Non è un murale di oggi, ha ormai trent’anni: nell’economia di un’analisi storico-artistica, avrebbe valore già solo per questo, perché espressione del decennio più vivace dell’esperienza del graffitismo americano. Che Pisa, un po’ sempre sonnacchiosa in quanto a contemporaneo, l’avesse accolto in tempo reale, non in preda alla frenesia del revival, era anche prova di improvvisa apertura a un linguaggio artistico straniero. Infatti non sulla facciata del Duomo o sul muro del Camposanto, ma su una parete spoglia, che la pittura andava a rianimare, come nelle intenzioni originarie di quel tipo di intervento artistico.

Ripercorriamo allora i passi: il murale non solo è una buona prova della pittura americana post-pop, eppure fiorita a Pisa, non nel Bronx, ma la sedimentazione storica che si porta appresso gli conferisce valore come la “patina” di cui Cesare Brandi parlava a proposito del rispetto del tempo depositatosi sulle opere d’arte, che restauri radicali non possono pretendere di cancellare.

Nel correre rapido del contemporaneo, trent’anni equivalgono poi ad almeno cento, nel confronto con i secoli precedenti. Si tratta cioè di una fase artistica pionieristica, rispetto alla successiva Street Art.

Il problema è che tutti sembrano voler parlare d’arte, specie quella contemporanea. Tutti pensano di poter esprimere un loro gusto, pur non avendo maturato nessuna posizione critica oggettivabile. Si passa allora dall’idolatria isterica al rifiuto preconcetto, con la supponenza che è spesso degli impreparati.

A chi si è recentemente espresso contro il murale di Keith Haring, non si deve neppure suggerire un po’ di sano studio, è tardi, meglio sarebbe stato prepararsi per tempo a scuola, e consolidare la formazione a seguire, perché lo studio della storia – la storia dell’arte è storia – non è cosa da poco. Lo si inviterebbe piuttosto a limitarsi alle sue competenze, e a non essere così ingenuo da credere legittime le sue opinioni: l’unica ingenuità che sfugge al ridicolo è quella dei bambini e delle anime candide.

Mi torna alla mente, a tal proposito, il gesto di Mario Borghezio, europarlamentare leghista che nel 2014, presso la sede del Parlamento di Strasburgo, girò verso il muro il quadro di una donna crocifissa, eseguito a tecnica mista da Bruno Cassinari nel 1977: lo riteneva blasfemo.

Immagine: Bruno Cassinari, Il dolore, 1977 (foto Archivio Bruno Cassinari)
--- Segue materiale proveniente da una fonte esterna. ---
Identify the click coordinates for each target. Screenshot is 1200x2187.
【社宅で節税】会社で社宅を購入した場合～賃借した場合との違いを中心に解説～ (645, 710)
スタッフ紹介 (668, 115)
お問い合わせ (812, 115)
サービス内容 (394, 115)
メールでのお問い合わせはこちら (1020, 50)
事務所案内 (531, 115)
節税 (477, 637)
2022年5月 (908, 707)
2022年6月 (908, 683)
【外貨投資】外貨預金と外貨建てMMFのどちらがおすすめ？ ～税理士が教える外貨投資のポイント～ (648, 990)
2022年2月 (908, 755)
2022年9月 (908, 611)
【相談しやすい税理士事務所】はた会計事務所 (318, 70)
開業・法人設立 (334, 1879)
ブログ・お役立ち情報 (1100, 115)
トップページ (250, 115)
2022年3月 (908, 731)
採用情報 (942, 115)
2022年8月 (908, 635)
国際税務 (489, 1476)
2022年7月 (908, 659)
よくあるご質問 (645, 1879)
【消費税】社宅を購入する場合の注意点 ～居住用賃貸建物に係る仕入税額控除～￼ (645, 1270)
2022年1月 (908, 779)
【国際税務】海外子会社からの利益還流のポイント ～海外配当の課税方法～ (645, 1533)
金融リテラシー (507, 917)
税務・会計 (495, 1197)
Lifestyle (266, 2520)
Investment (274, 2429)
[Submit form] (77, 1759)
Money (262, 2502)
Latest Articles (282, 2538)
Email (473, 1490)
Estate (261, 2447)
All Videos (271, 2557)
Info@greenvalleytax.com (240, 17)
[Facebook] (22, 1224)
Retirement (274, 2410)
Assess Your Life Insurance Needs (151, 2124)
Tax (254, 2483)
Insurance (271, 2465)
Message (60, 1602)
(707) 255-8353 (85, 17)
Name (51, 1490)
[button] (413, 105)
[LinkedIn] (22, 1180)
Borghezio ignorava con evidenza la portata anche solo della data di esecuzione dell’opera, se non dell’autore. Dimenticava che gli anni Settanta, in Italia, erano stati animati dalle lotte femminili a sostegno di divorzio e aborto, lotte per cui le donne erano state spesso stigmatizzate dall’opinione pubblica.

Il nudo femminile sulla croce alludeva alla storia contemporanea, non violava simboli della religione cristiano-cattolica.Per non dire del pregio della pittura di Cassinari.

Ma Borghezio non poteva rinunciare a un interventismo stolido, perché quello era il suo stile.

Ecco, quando il punto di vista è unico e invariabile, perché privo dei presupposti culturali capaci di renderlo invece articolato, sarebbe meglio esserne gelosissimi e tenerlo solo per sé.